E allora, poi, la domanda sorge spontanea: che si fa? Sul serio, dico sul serio: che si fa? Che fate? Che facciamo? Ci accontentiamo di essere pizza, sole e mandolino e di essere più civili perché ora il casco quasi sempre ce lo mettiamo? Ma no. No, dai veramente. È che Matilde ce lo dice cosa fare: il nostro dovere, come gli spazzini e i comunali di prima. Il nostro dovere e basta. Tutti, però, indistintamente, senza imbrogli, sotterfugi, cazzimma poco bonaria e spirito immolato alla legge del più furbo. Ce lo suggerisce Matilde e in fondo lo sappiamo anche senza averlo letto come lei lo ha splendidamente scritto. È che ci vorrebbe così poco per non essere solo cartolina, per essere molto, molto di più. Con le parole è più facile che con la ramazza è chiaro. Ma qui la speranza non può morire, non sia mai ci muore sotto il naso. Sai che dramma? E allora facciamo tutti quanti quei passi un poco più indietro e guardiamola meglio Napoli. No, non c’è bisogno che prendiate tutti l’aereo per gli States: basta solo allontanarvi un po’. La Napoli vista da qui è una Napoli un poco poco più reale, perché se ci sei dentro non la vedi come dalla subway di New York e non capisci che, come scriveva Matilde, l’acqua miracolosa di Serino la conoscono gli stranieri, è fatta per i forestieri, mica per i napoletani che bevono acqua di pozzo.
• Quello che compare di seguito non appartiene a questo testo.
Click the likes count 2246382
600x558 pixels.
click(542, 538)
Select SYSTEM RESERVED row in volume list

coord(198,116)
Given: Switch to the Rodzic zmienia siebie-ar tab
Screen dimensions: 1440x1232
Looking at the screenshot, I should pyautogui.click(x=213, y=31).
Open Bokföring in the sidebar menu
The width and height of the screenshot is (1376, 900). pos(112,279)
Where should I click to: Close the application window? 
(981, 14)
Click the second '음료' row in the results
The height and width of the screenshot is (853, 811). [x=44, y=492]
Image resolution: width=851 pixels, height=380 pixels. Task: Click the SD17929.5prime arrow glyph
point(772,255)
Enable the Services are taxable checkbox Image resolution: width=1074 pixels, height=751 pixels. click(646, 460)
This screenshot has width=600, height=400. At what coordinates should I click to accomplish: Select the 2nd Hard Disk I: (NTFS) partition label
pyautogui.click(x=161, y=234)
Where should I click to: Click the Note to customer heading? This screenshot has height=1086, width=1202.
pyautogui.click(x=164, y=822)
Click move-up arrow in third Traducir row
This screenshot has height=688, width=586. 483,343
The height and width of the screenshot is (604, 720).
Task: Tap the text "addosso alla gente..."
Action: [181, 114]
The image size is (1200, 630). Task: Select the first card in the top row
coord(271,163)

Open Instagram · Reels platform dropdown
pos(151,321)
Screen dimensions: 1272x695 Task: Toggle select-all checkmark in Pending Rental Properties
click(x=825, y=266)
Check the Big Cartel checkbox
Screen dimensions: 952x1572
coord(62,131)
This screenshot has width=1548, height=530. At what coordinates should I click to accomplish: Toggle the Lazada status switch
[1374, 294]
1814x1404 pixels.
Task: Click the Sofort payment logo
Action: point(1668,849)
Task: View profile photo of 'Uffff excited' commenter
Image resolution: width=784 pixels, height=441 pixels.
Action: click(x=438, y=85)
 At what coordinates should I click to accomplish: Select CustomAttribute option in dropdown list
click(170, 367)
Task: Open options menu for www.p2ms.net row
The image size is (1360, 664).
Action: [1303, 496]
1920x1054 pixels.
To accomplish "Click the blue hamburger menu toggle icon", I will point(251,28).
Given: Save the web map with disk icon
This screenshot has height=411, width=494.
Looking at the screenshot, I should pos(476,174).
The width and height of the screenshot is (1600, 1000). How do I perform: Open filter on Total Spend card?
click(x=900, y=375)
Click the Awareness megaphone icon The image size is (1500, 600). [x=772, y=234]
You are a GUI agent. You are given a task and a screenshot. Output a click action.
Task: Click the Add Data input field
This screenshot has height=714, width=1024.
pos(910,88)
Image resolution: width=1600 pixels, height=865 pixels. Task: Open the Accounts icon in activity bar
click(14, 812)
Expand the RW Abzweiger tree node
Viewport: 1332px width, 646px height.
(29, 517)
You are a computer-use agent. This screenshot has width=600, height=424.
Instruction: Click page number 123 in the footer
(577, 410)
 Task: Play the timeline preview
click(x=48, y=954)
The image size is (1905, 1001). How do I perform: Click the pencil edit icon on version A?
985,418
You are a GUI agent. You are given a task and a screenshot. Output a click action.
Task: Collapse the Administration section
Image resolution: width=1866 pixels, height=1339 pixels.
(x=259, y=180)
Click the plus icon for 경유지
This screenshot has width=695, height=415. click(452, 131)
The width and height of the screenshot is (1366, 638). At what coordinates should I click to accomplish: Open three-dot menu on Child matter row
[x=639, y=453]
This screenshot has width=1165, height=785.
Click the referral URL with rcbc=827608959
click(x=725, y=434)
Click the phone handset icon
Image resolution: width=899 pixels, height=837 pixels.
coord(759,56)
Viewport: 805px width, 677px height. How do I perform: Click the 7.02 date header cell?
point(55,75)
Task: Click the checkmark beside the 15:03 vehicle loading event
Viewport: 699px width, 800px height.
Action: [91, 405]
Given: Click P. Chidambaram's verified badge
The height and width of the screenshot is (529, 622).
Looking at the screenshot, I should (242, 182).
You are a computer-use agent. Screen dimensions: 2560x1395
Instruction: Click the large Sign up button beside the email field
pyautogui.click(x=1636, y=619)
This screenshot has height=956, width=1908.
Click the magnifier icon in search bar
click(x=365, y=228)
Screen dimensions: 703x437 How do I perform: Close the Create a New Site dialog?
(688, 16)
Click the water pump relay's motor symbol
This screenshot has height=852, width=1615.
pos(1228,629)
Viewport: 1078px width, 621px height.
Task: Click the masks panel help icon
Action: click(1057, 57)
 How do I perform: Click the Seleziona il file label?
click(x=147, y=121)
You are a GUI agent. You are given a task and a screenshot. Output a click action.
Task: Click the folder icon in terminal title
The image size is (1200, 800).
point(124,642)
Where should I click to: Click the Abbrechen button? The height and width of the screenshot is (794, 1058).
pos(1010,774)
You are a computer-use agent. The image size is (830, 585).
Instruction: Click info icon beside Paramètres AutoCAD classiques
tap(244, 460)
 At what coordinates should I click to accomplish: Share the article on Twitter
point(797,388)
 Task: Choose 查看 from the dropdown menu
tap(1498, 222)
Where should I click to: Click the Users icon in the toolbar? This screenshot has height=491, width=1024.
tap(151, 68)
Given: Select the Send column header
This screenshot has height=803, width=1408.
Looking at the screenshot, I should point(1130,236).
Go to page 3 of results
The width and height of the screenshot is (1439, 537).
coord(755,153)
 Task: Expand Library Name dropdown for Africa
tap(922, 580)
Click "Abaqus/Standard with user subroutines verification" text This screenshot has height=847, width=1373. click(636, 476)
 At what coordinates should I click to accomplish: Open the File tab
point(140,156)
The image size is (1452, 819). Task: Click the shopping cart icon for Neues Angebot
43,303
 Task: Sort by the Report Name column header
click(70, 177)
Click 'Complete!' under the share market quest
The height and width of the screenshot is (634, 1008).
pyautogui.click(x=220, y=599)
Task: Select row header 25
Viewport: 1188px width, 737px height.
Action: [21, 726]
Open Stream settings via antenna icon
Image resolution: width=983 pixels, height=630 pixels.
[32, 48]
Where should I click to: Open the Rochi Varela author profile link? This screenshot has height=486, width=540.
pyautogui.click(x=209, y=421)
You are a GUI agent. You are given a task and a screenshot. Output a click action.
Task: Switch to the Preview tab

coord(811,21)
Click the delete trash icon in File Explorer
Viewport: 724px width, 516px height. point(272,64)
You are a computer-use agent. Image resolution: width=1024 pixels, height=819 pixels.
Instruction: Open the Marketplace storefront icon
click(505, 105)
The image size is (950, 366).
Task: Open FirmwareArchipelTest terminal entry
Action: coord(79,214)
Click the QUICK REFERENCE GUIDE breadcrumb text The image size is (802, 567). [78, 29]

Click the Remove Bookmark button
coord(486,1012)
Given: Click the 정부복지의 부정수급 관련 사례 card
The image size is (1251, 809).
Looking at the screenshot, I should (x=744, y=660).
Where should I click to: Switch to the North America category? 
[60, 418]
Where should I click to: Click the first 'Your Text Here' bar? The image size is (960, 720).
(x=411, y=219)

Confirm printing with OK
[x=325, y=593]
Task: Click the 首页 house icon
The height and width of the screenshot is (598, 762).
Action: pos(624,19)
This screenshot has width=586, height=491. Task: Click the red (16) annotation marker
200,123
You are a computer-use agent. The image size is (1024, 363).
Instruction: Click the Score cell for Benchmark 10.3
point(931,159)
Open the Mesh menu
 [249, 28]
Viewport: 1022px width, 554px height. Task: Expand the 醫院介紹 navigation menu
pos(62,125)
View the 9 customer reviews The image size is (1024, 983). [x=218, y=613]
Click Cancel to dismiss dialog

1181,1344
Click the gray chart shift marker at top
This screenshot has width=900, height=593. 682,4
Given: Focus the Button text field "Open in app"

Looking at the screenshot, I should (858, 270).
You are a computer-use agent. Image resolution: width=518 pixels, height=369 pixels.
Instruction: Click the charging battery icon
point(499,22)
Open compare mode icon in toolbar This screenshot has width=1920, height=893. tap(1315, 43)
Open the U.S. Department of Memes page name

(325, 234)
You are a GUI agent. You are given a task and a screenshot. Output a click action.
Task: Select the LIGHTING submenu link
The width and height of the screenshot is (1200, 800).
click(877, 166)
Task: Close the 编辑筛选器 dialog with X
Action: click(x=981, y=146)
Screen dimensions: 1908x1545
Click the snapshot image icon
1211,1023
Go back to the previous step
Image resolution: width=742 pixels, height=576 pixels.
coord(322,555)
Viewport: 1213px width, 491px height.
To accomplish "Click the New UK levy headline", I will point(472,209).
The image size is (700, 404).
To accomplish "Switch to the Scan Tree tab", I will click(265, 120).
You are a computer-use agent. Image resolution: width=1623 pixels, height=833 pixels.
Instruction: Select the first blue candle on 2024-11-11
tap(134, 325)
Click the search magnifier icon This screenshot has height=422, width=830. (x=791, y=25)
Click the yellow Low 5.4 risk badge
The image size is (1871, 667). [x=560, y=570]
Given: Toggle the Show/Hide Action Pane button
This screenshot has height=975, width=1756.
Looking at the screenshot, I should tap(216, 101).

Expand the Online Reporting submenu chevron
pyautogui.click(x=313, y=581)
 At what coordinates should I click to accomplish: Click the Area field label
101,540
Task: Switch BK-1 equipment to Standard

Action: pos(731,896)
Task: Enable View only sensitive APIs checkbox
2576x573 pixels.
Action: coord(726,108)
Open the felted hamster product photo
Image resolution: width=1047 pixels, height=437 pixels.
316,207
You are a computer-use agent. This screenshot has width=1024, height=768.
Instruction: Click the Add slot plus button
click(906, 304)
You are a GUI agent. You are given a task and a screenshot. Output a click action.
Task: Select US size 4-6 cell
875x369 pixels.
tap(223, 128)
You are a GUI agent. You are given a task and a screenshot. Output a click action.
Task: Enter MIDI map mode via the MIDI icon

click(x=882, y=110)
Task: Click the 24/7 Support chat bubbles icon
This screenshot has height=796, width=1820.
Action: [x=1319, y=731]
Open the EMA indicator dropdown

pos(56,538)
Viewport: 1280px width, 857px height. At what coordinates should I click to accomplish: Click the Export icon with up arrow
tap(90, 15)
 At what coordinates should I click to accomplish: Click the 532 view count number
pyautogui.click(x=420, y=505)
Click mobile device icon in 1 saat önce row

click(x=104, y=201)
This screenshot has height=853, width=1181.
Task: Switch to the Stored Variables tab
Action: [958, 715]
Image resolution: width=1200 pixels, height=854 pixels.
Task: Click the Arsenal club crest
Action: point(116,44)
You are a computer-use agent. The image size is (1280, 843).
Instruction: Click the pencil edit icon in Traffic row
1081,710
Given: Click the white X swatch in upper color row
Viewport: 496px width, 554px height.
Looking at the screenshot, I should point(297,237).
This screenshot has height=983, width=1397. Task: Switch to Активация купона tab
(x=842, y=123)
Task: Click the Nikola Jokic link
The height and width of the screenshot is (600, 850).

A volte bisogna andare nel ventre del Mondo per guardare meglio il ventre di Napoli. Un ventre partenopeo di cui siamo figli e figli vogliamo restare, perché non è giusto esserne strappati via. E lo vedi meglio da qui, dal centro del Mondo che però, non è il centro del tuo Mondo, tu che Napoli la ami e non l’abbandoni. Mai. E mica perché sei provinciale e folckoristico. Non l’abbandoni perché non s’abbandona, non se ne abbandona il popolo e la terra, ma la si salva. E Napoli deve salvarsi da sola, come scriveva Matilde: “Io debbo cominciare per salvarmi, se voglio essere salvata da tutto, da tutti. Nella mie mani è la mia prima risurrezione (…). Farò, io, vedere al mondo (…) che di tutti i doni della sorte io sono degna, io, Napoli, paese di gente onesta, mandando al Comune solo gli onesti, chiedendo ad essi, che da essi si prosegue e si esalti la mia riabilitazione!”. E chest’è.